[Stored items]
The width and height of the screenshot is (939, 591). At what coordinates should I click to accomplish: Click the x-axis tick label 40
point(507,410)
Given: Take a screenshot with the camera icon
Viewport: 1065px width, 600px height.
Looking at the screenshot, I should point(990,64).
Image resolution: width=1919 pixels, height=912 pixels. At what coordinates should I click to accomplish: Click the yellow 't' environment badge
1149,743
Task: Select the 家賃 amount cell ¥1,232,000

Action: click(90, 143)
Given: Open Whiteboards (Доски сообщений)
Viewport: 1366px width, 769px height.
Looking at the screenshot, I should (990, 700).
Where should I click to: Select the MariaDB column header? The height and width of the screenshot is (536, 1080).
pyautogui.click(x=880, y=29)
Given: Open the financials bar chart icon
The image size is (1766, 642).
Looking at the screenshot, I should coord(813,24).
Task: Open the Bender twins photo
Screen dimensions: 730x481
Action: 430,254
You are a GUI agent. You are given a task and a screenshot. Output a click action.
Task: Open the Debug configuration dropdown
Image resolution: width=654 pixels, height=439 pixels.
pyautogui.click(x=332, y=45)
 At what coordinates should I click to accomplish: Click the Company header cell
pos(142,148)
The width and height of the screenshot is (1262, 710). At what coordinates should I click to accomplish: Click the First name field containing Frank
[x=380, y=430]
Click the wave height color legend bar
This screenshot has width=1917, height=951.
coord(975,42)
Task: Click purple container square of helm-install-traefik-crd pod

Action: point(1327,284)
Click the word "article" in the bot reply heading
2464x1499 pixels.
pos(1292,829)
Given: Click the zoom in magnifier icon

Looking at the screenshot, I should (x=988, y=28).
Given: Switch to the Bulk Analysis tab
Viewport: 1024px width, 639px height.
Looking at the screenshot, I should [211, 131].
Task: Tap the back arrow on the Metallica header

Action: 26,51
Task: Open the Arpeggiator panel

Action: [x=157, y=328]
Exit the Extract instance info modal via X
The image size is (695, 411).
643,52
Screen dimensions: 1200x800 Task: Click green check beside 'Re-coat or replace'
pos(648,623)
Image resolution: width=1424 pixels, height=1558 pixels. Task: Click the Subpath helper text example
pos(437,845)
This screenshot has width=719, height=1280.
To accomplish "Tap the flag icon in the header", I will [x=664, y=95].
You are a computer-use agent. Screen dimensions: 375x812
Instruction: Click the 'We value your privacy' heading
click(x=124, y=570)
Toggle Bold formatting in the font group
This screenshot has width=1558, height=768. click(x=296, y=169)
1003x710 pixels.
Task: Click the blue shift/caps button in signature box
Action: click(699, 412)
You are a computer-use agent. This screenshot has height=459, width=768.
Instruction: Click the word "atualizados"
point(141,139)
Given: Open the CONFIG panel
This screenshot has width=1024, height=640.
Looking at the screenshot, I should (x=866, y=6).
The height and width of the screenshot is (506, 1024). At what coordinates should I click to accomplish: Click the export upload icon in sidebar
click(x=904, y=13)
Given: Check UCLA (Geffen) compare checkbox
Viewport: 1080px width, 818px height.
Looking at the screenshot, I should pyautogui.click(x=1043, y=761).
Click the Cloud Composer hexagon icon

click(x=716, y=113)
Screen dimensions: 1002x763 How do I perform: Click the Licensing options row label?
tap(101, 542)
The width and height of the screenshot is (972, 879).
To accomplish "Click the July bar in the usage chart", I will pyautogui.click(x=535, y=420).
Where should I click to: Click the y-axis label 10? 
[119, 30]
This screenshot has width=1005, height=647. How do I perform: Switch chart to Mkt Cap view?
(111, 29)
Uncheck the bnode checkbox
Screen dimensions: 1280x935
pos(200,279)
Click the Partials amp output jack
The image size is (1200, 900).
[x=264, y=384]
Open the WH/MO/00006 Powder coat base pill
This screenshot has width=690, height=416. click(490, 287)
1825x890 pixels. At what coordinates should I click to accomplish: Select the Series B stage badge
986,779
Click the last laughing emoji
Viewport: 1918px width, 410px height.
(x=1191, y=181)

[TASK INSTRUCTIONS] Retype every entry word for word.

[SOLUTION FOR THIS TASK]
The width and height of the screenshot is (939, 591). At what coordinates should I click to accomplish: Click the x-axis tick label 40
point(507,410)
Given: Take a screenshot with the camera icon
Viewport: 1065px width, 600px height.
Looking at the screenshot, I should point(990,64).
Image resolution: width=1919 pixels, height=912 pixels. At what coordinates should I click to accomplish: Click the yellow 't' environment badge
1149,743
Task: Select the 家賃 amount cell ¥1,232,000

Action: click(90, 143)
Given: Open Whiteboards (Доски сообщений)
Viewport: 1366px width, 769px height.
Looking at the screenshot, I should (990, 700).
Where should I click to: Select the MariaDB column header? The height and width of the screenshot is (536, 1080).
pyautogui.click(x=880, y=29)
Given: Open the financials bar chart icon
The image size is (1766, 642).
Looking at the screenshot, I should coord(813,24).
Task: Open the Bender twins photo
Screen dimensions: 730x481
Action: 430,254
You are a GUI agent. You are given a task and a screenshot. Output a click action.
Task: Open the Debug configuration dropdown
Image resolution: width=654 pixels, height=439 pixels.
pyautogui.click(x=332, y=45)
 At what coordinates should I click to accomplish: Click the Company header cell
pos(142,148)
The width and height of the screenshot is (1262, 710). At what coordinates should I click to accomplish: Click the First name field containing Frank
[x=380, y=430]
Click the wave height color legend bar
This screenshot has width=1917, height=951.
coord(975,42)
Task: Click purple container square of helm-install-traefik-crd pod

Action: point(1327,284)
Click the word "article" in the bot reply heading
2464x1499 pixels.
pos(1292,829)
Given: Click the zoom in magnifier icon

Looking at the screenshot, I should (x=988, y=28).
Given: Switch to the Bulk Analysis tab
Viewport: 1024px width, 639px height.
Looking at the screenshot, I should [211, 131].
Task: Tap the back arrow on the Metallica header

Action: 26,51
Task: Open the Arpeggiator panel

Action: [x=157, y=328]
Exit the Extract instance info modal via X
The image size is (695, 411).
643,52
Screen dimensions: 1200x800 Task: Click green check beside 'Re-coat or replace'
pos(648,623)
Image resolution: width=1424 pixels, height=1558 pixels. Task: Click the Subpath helper text example
pos(437,845)
This screenshot has width=719, height=1280.
To accomplish "Tap the flag icon in the header", I will [x=664, y=95].
You are a computer-use agent. Screen dimensions: 375x812
Instruction: Click the 'We value your privacy' heading
click(x=124, y=570)
Toggle Bold formatting in the font group
This screenshot has width=1558, height=768. click(x=296, y=169)
1003x710 pixels.
Task: Click the blue shift/caps button in signature box
Action: click(699, 412)
You are a computer-use agent. This screenshot has height=459, width=768.
Instruction: Click the word "atualizados"
point(141,139)
Given: Open the CONFIG panel
This screenshot has width=1024, height=640.
Looking at the screenshot, I should (x=866, y=6).
The height and width of the screenshot is (506, 1024). At what coordinates should I click to accomplish: Click the export upload icon in sidebar
click(x=904, y=13)
Given: Check UCLA (Geffen) compare checkbox
Viewport: 1080px width, 818px height.
Looking at the screenshot, I should pyautogui.click(x=1043, y=761).
Click the Cloud Composer hexagon icon

click(x=716, y=113)
Screen dimensions: 1002x763 How do I perform: Click the Licensing options row label?
tap(101, 542)
The width and height of the screenshot is (972, 879).
To accomplish "Click the July bar in the usage chart", I will pyautogui.click(x=535, y=420).
Where should I click to: Click the y-axis label 10? 
[119, 30]
This screenshot has width=1005, height=647. How do I perform: Switch chart to Mkt Cap view?
(111, 29)
Uncheck the bnode checkbox
Screen dimensions: 1280x935
pos(200,279)
Click the Partials amp output jack
The image size is (1200, 900).
[x=264, y=384]
Open the WH/MO/00006 Powder coat base pill
This screenshot has width=690, height=416. click(490, 287)
1825x890 pixels. At what coordinates should I click to accomplish: Select the Series B stage badge
986,779
Click the last laughing emoji
Viewport: 1918px width, 410px height.
(x=1191, y=181)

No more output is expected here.